• [WHAT IS EXPECTED] Copy every one of the items below word for word.

• [INPUT MATERIAL]
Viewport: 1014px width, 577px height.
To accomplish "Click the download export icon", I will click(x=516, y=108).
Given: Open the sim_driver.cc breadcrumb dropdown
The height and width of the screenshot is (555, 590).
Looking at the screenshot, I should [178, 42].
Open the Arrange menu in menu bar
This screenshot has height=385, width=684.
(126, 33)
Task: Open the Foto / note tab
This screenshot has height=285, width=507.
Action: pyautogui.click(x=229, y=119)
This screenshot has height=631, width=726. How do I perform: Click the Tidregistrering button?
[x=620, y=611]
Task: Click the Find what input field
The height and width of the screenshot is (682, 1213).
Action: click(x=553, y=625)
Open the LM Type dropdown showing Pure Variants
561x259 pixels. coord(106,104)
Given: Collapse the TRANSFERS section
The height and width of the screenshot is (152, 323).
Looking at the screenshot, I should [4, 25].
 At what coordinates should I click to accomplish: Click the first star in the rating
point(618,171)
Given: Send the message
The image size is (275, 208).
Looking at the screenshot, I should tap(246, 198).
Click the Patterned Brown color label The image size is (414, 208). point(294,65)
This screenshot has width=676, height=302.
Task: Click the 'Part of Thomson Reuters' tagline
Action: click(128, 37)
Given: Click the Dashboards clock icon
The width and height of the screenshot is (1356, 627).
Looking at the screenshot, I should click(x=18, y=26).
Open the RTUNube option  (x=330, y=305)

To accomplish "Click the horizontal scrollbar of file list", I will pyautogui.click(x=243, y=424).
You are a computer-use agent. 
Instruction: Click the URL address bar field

• [ANSWER TO THE PROBLEM]
Viewport: 1014px width, 577px height.
To accomplish "Click the download export icon", I will click(x=516, y=108).
Given: Open the sim_driver.cc breadcrumb dropdown
The height and width of the screenshot is (555, 590).
Looking at the screenshot, I should [178, 42].
Open the Arrange menu in menu bar
This screenshot has height=385, width=684.
(126, 33)
Task: Open the Foto / note tab
This screenshot has height=285, width=507.
Action: pyautogui.click(x=229, y=119)
This screenshot has height=631, width=726. How do I perform: Click the Tidregistrering button?
[x=620, y=611]
Task: Click the Find what input field
The height and width of the screenshot is (682, 1213).
Action: click(x=553, y=625)
Open the LM Type dropdown showing Pure Variants
561x259 pixels. coord(106,104)
Given: Collapse the TRANSFERS section
The height and width of the screenshot is (152, 323).
Looking at the screenshot, I should [4, 25].
 At what coordinates should I click to accomplish: Click the first star in the rating
point(618,171)
Given: Send the message
The image size is (275, 208).
Looking at the screenshot, I should tap(246, 198).
Click the Patterned Brown color label The image size is (414, 208). point(294,65)
This screenshot has width=676, height=302.
Task: Click the 'Part of Thomson Reuters' tagline
Action: click(128, 37)
Given: Click the Dashboards clock icon
The width and height of the screenshot is (1356, 627).
Looking at the screenshot, I should click(x=18, y=26).
Open the RTUNube option  (x=330, y=305)

To accomplish "Click the horizontal scrollbar of file list", I will pyautogui.click(x=243, y=424).
You are a computer-use agent. 
Instruction: Click the URL address bar field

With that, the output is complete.